Your goal:
The lines to repeat are those below from the one containing "Service & Spares (348, 33)" down to the one containing "Instagram (156, 2197)", both included; reproduce them exactly and nothing else.

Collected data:
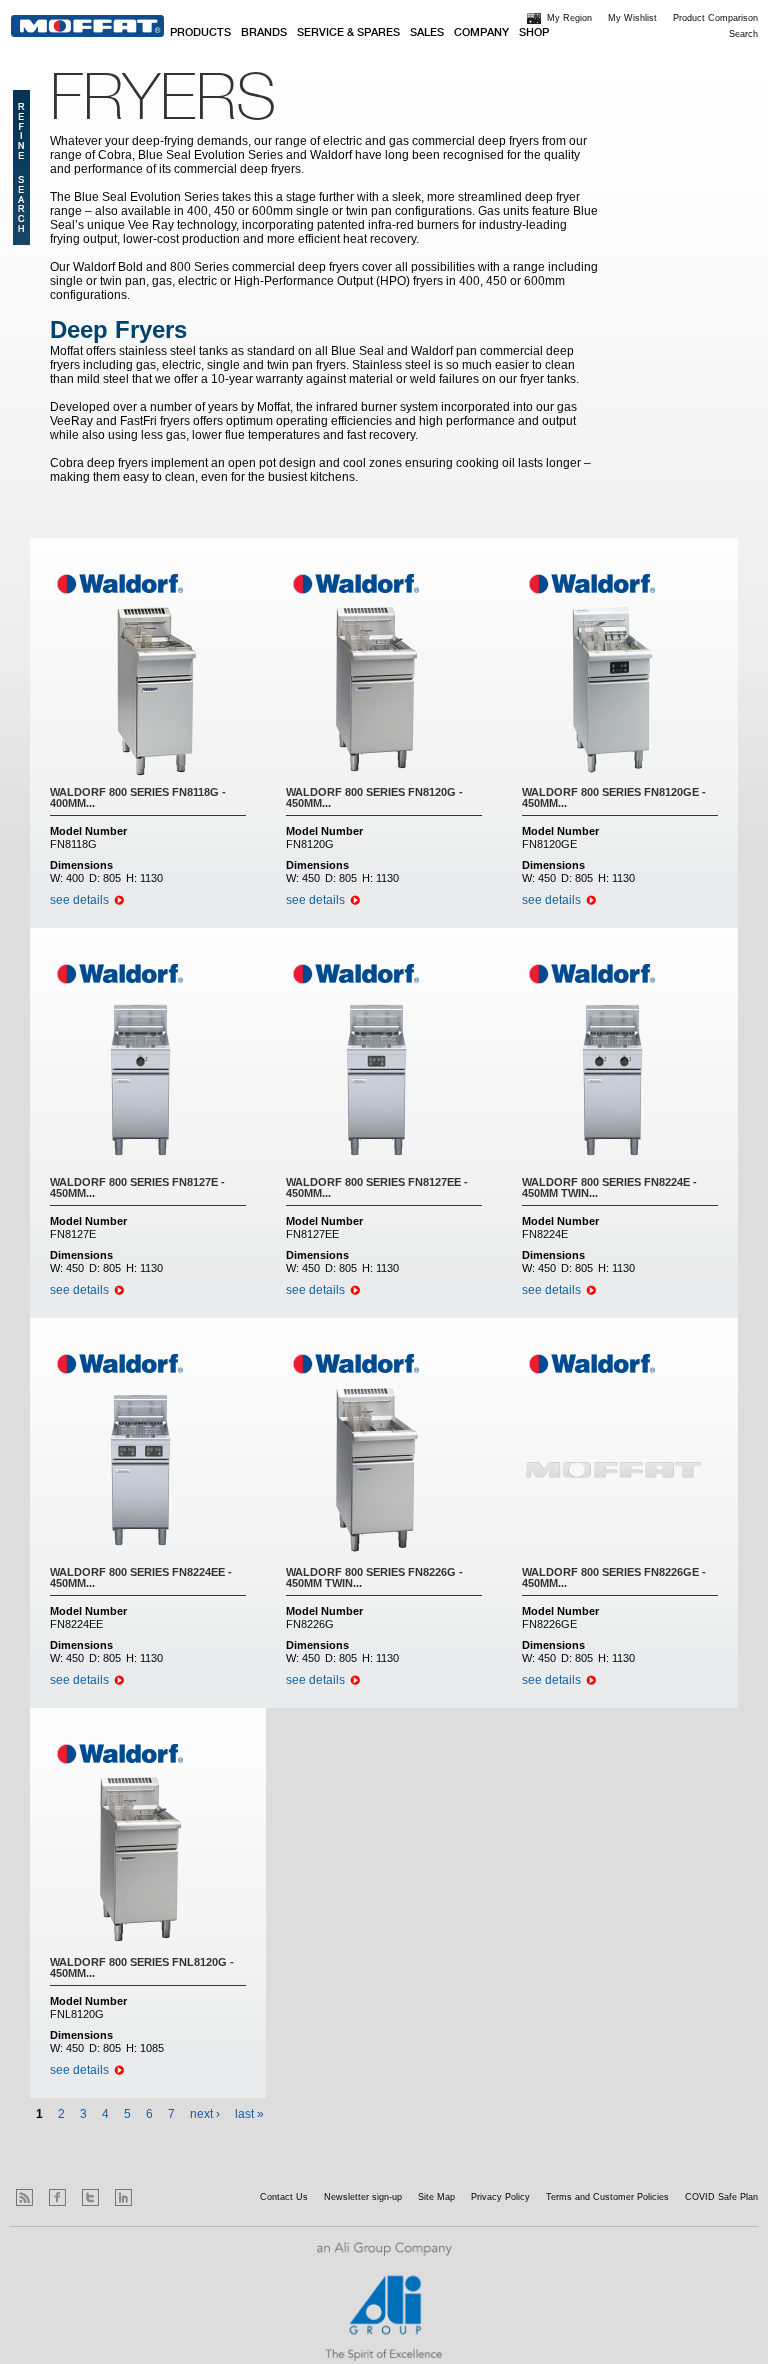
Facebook (57, 2197)
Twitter (90, 2197)
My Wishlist (632, 18)
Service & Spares (348, 33)
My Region (569, 18)
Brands (264, 33)
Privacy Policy (500, 2197)
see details (79, 900)
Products (200, 33)
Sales (427, 33)
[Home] (87, 26)
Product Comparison (715, 18)
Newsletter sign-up (363, 2197)
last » (249, 2114)
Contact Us (284, 2197)
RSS (24, 2197)
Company (481, 33)
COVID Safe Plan (721, 2197)
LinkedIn (123, 2197)
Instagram (156, 2197)
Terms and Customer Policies (607, 2197)
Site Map (436, 2197)
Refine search (21, 167)
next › (205, 2114)
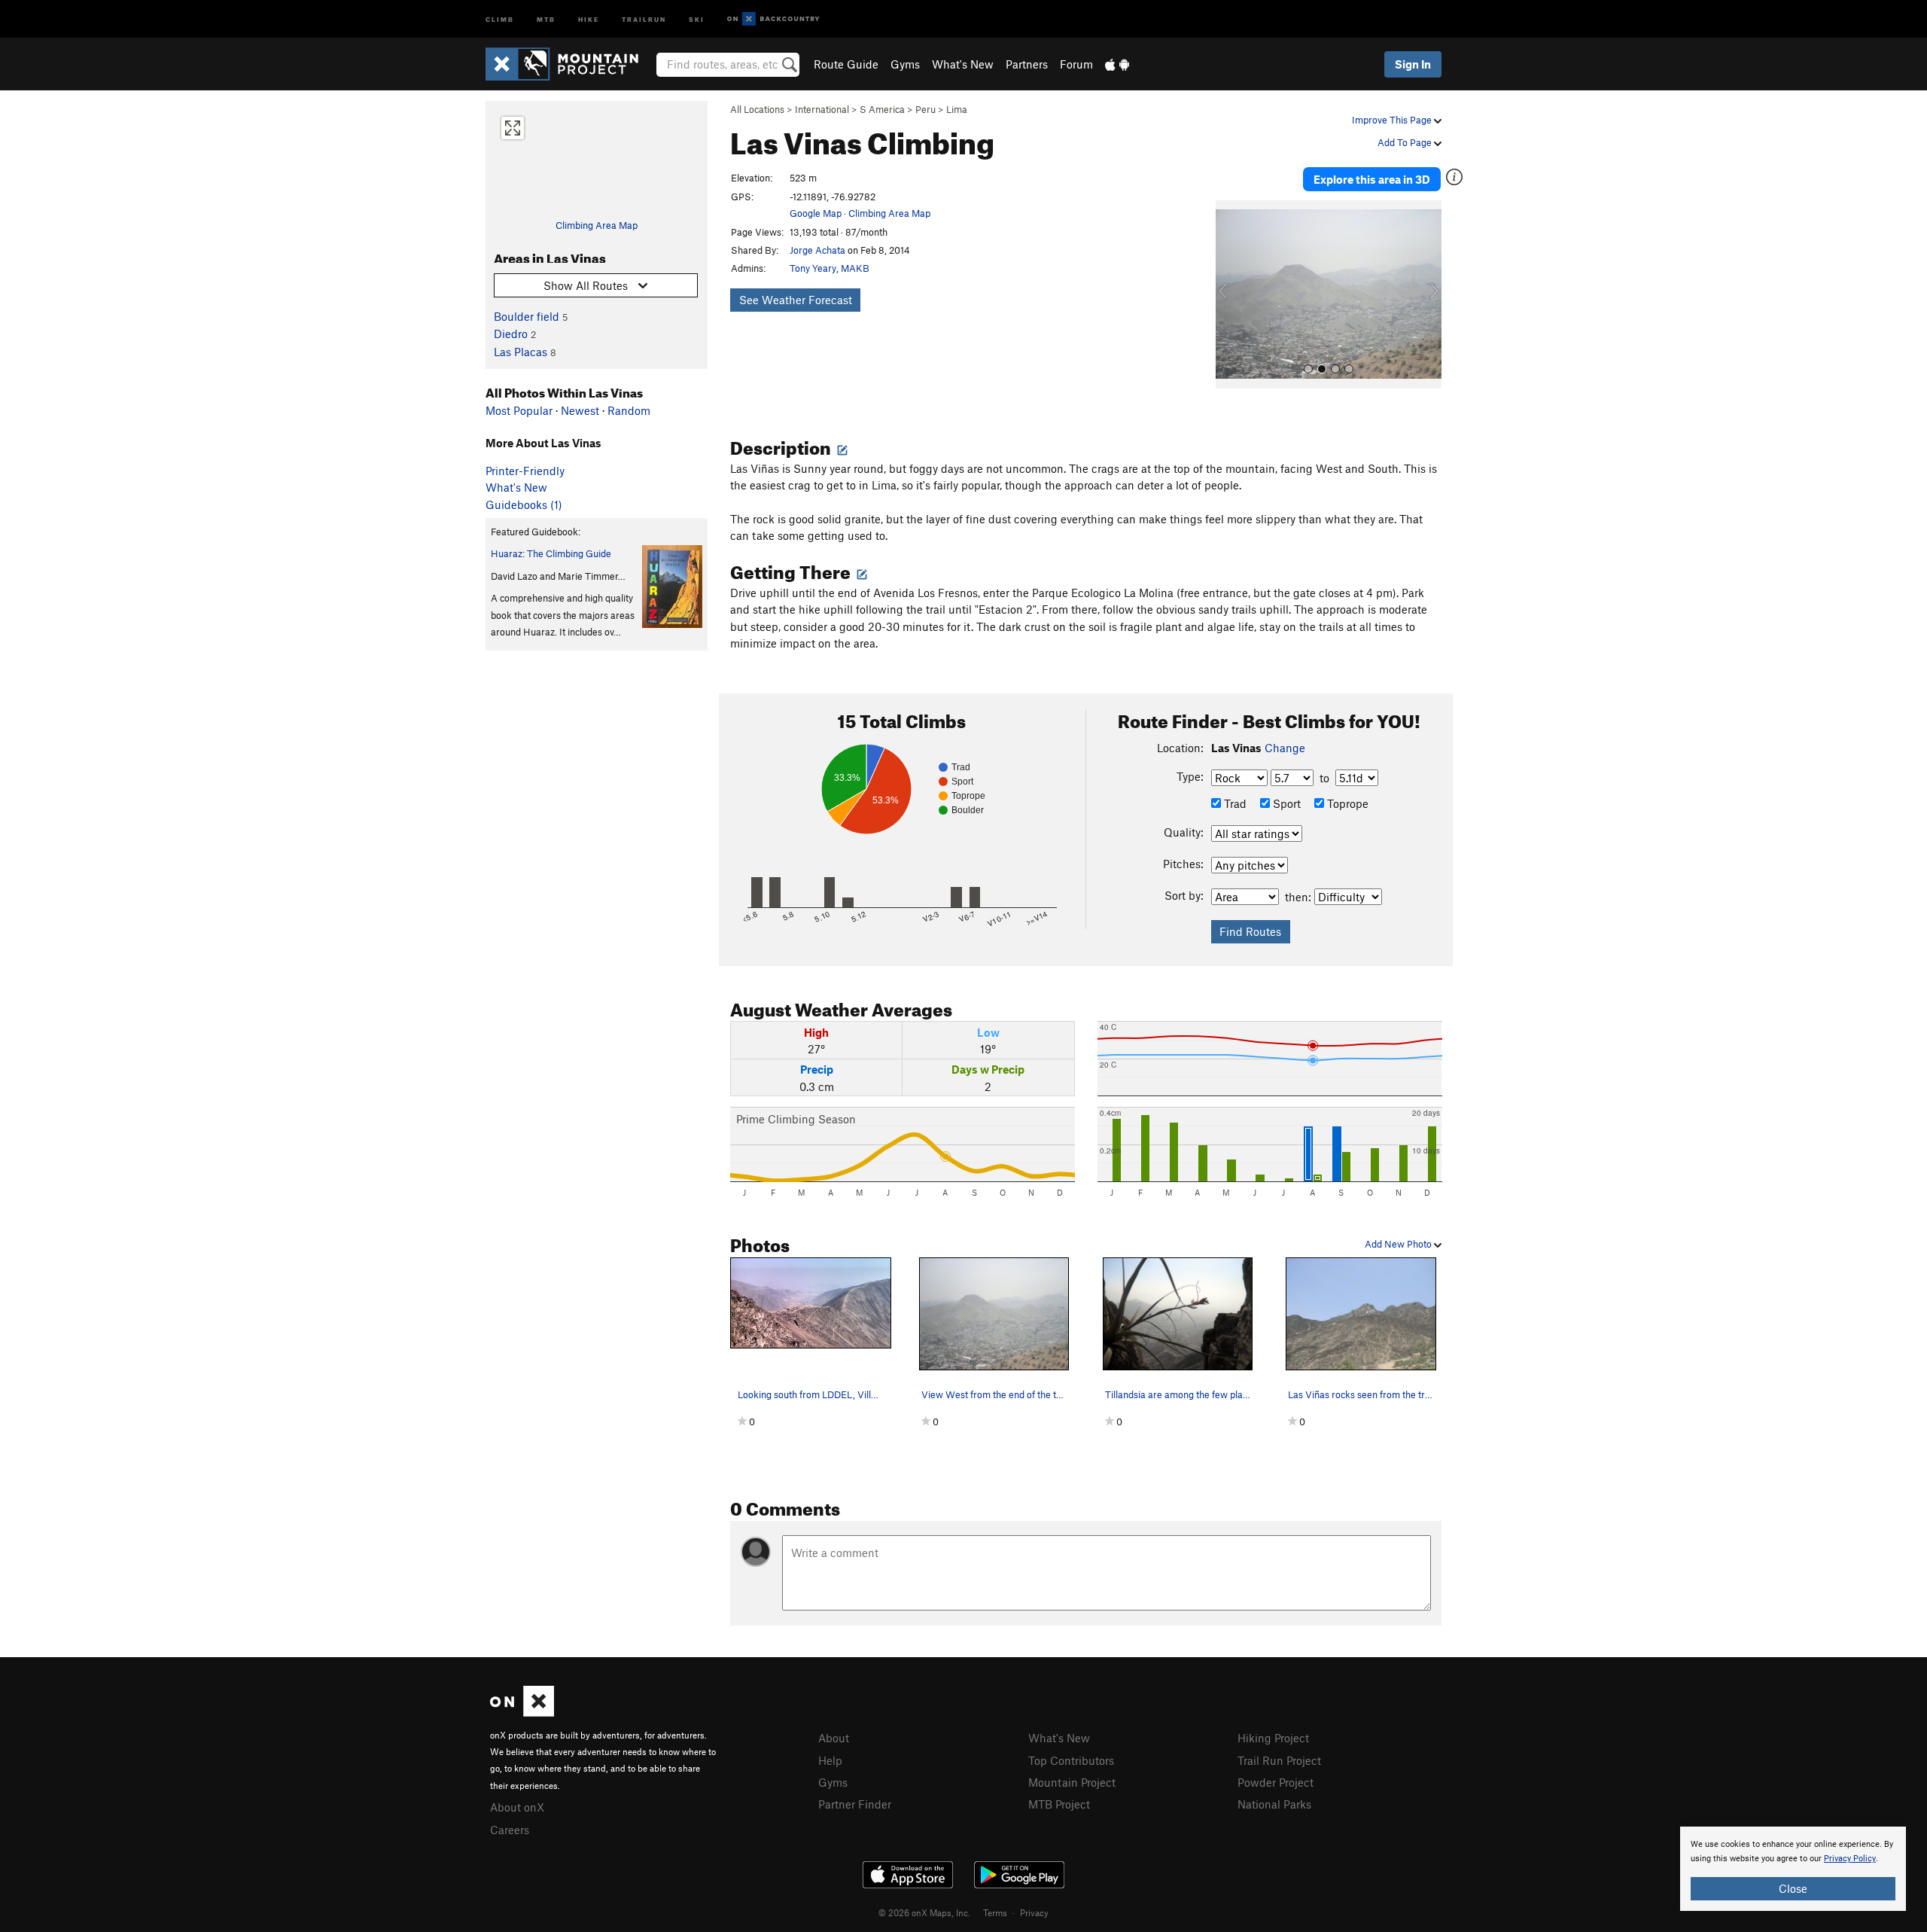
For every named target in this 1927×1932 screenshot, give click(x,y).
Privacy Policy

Response box:
Service & Spares (348, 33)
My Region (569, 18)
Brands (264, 33)
Privacy Policy (500, 2197)
see details (79, 900)
Products (200, 33)
Sales (427, 33)
[Home] (87, 26)
Product Comparison (715, 18)
Newsletter sign-up (363, 2197)
last » (249, 2114)
Contact Us (284, 2197)
RSS (24, 2197)
Company (481, 33)
COVID Safe Plan (721, 2197)
LinkedIn (123, 2197)
Instagram (156, 2197)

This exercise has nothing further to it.